Essentially, we strap you into a chair and open up your skull. Then we replace one of your neurons with a silicon-based artificial neuron. Don't worry, it still outputs the same electrical signals along the axons; your behaviour won't be affected.

Then we do this for a second neuron.

Then a third, then a kth... until your brain contains only artificial neurons (N of them, where N ≈ 1011).

Now, what happens to your conscious experience in this process? A few possibilities arise:

  1. Conscious experience is initially the same, then shuts off completely at some discrete number of replaced neurons: maybe 1, maybe N/2. Rejected by virtue of being ridiculously implausible.
  2. Conscious experience fades continuously as k → N. Certainly more plausible than option 1, but still very strange.

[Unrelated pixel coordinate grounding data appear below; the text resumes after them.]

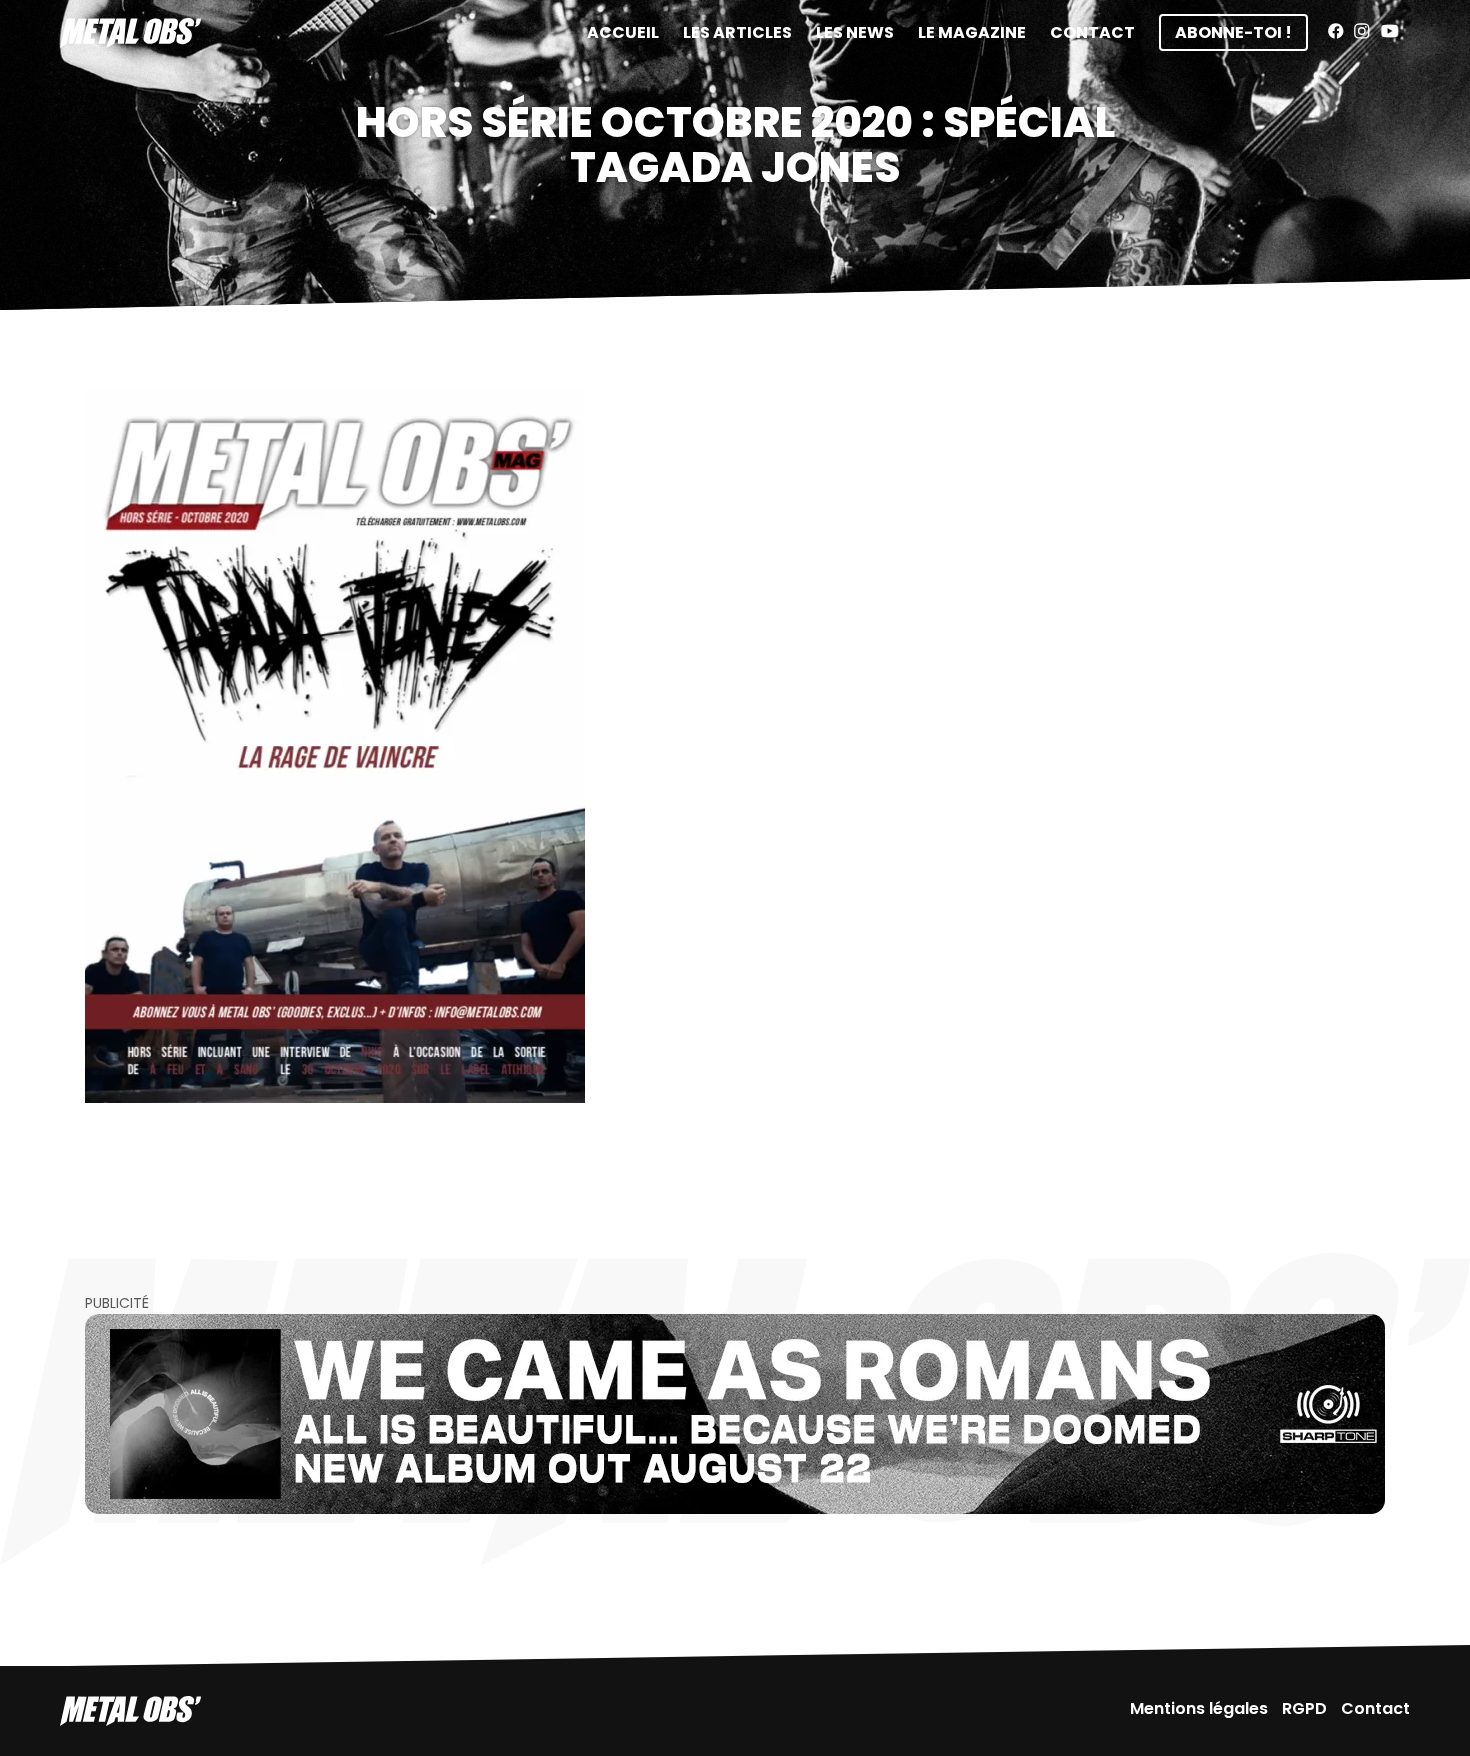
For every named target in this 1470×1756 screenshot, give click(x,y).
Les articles (737, 32)
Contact (1092, 32)
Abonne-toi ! (1233, 32)
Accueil (623, 32)
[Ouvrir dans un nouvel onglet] (735, 1414)
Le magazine (972, 32)
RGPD (1304, 1708)
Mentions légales (1199, 1708)
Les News (855, 32)
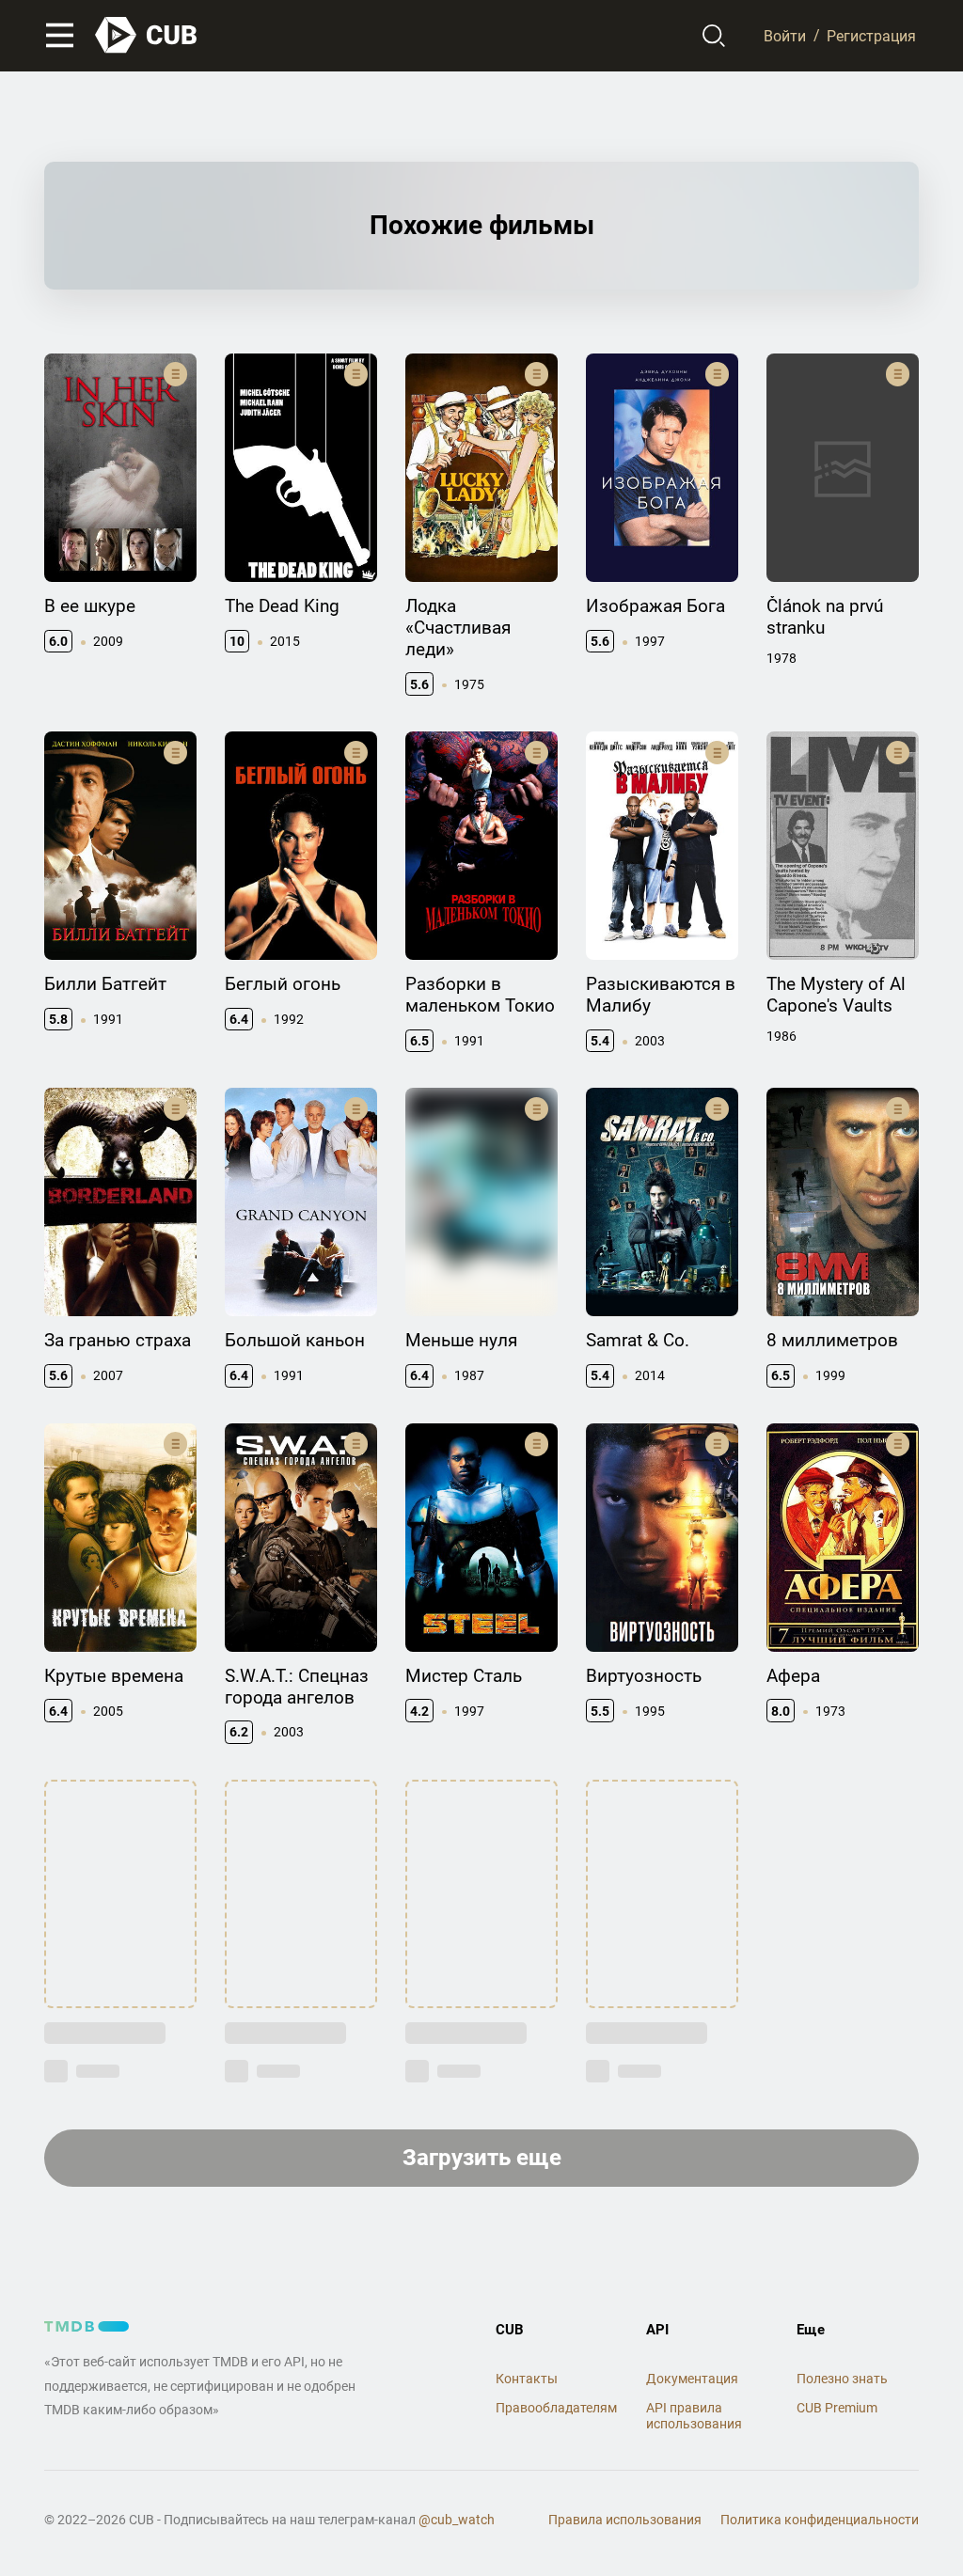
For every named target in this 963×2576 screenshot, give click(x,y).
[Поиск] (714, 35)
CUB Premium (837, 2407)
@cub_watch (456, 2519)
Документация (692, 2378)
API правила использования (694, 2415)
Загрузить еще (482, 2157)
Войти (785, 35)
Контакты (527, 2378)
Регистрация (871, 35)
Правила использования (625, 2519)
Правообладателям (556, 2407)
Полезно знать (842, 2378)
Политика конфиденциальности (819, 2519)
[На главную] (146, 35)
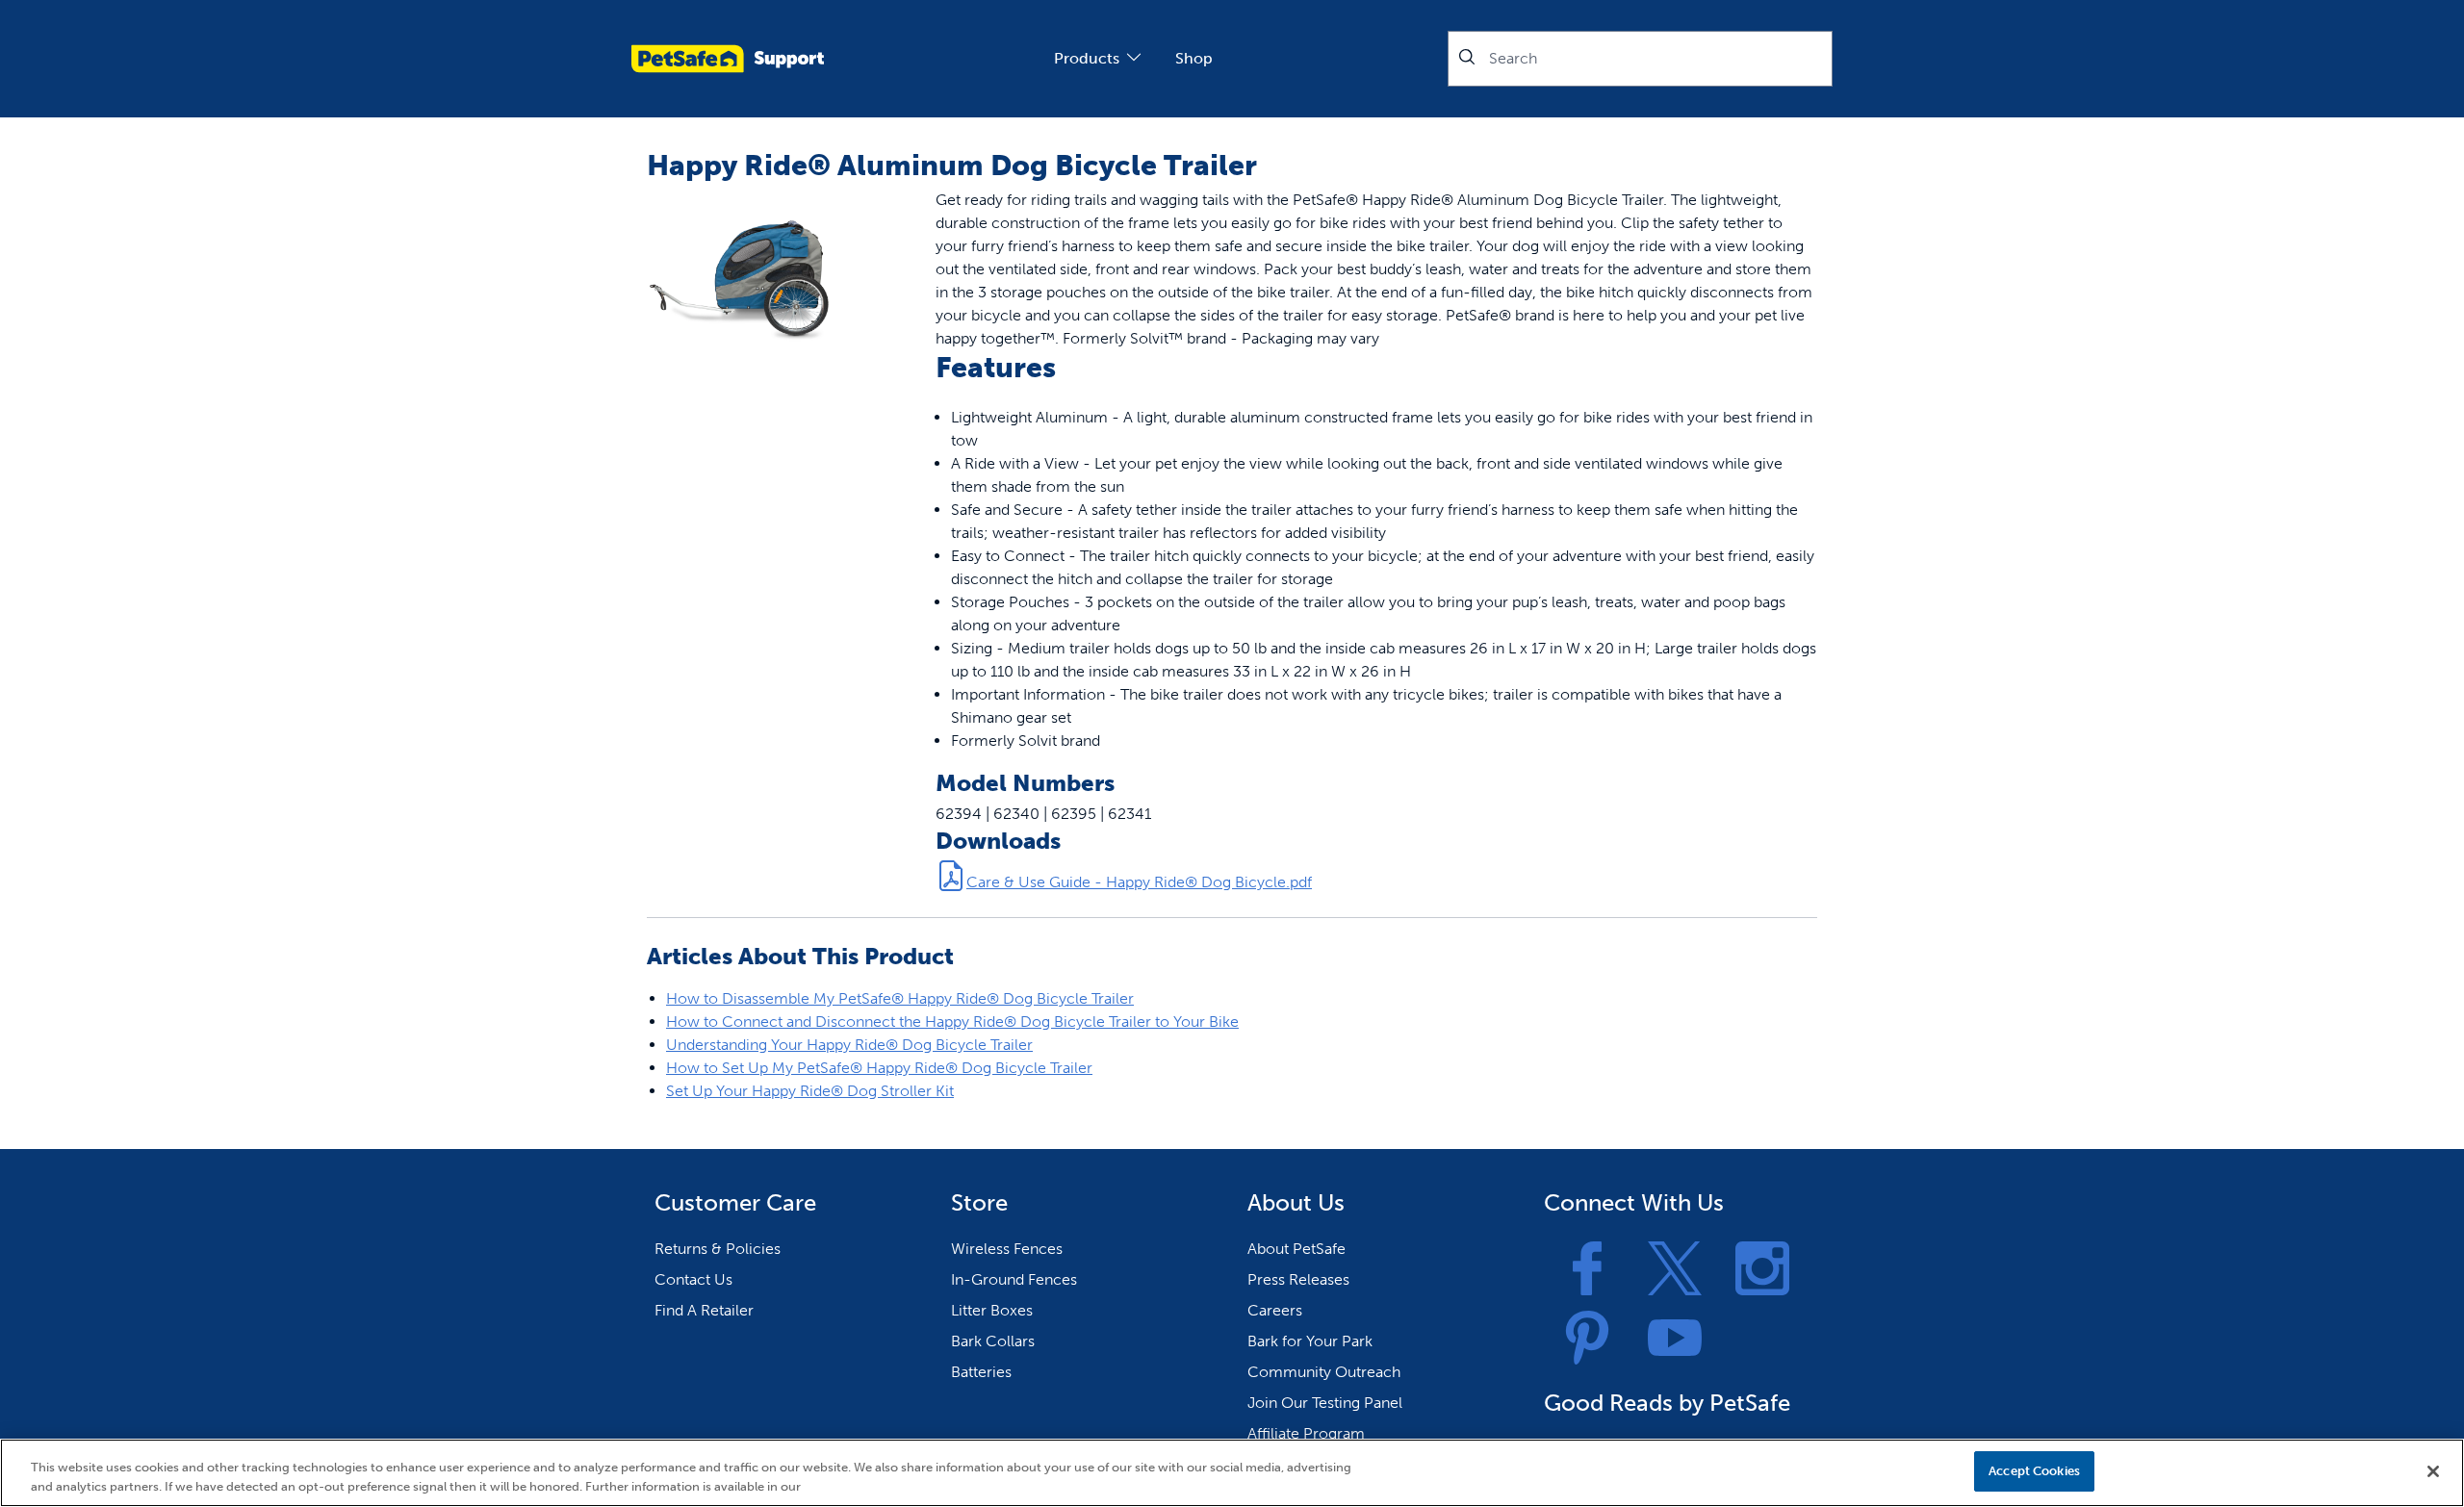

What does "fading" consciousness mean? Half a visual field? A full visual field with less perceived light intensity? Having been prone to (anemia-induced) loss of consciousness as a child, I can almost convince myself that fading qualia make some sort of sense, but not really...
  3. Conscious experience is unaffected by the transition.
Unlike (apparently) Chalmers, I do think that "fading qualia" might mean something, but I'm far from sure. 3 does seem like a better bet. But what's the difference between a brain full of individual silicon neurons, and a brain simulated on general-purpose silicon chips?
I think the salient difference is that, in a biological brain and an artificial-neuron brain, patterns of energy and matter flow are similar. Picture an impulse propagating along an axon: that process is physically very similar in the two types of physical brain.
When we simulate a brain on a general purpose computer, however, there is no physically similar pattern of energy/matter flow. If I had to guess, I suspect this is the rub: you must need a certain physical pattern of energy flow to get consciousness.
More thought is needed in clarifying the exact difference between saying "consciousness arises from patterns of energy flow in the brain," and "consciousness arises from patterns of graphite on paper." I think there is definitely a big difference, but it's not crystal clear to me in what exactly it consists.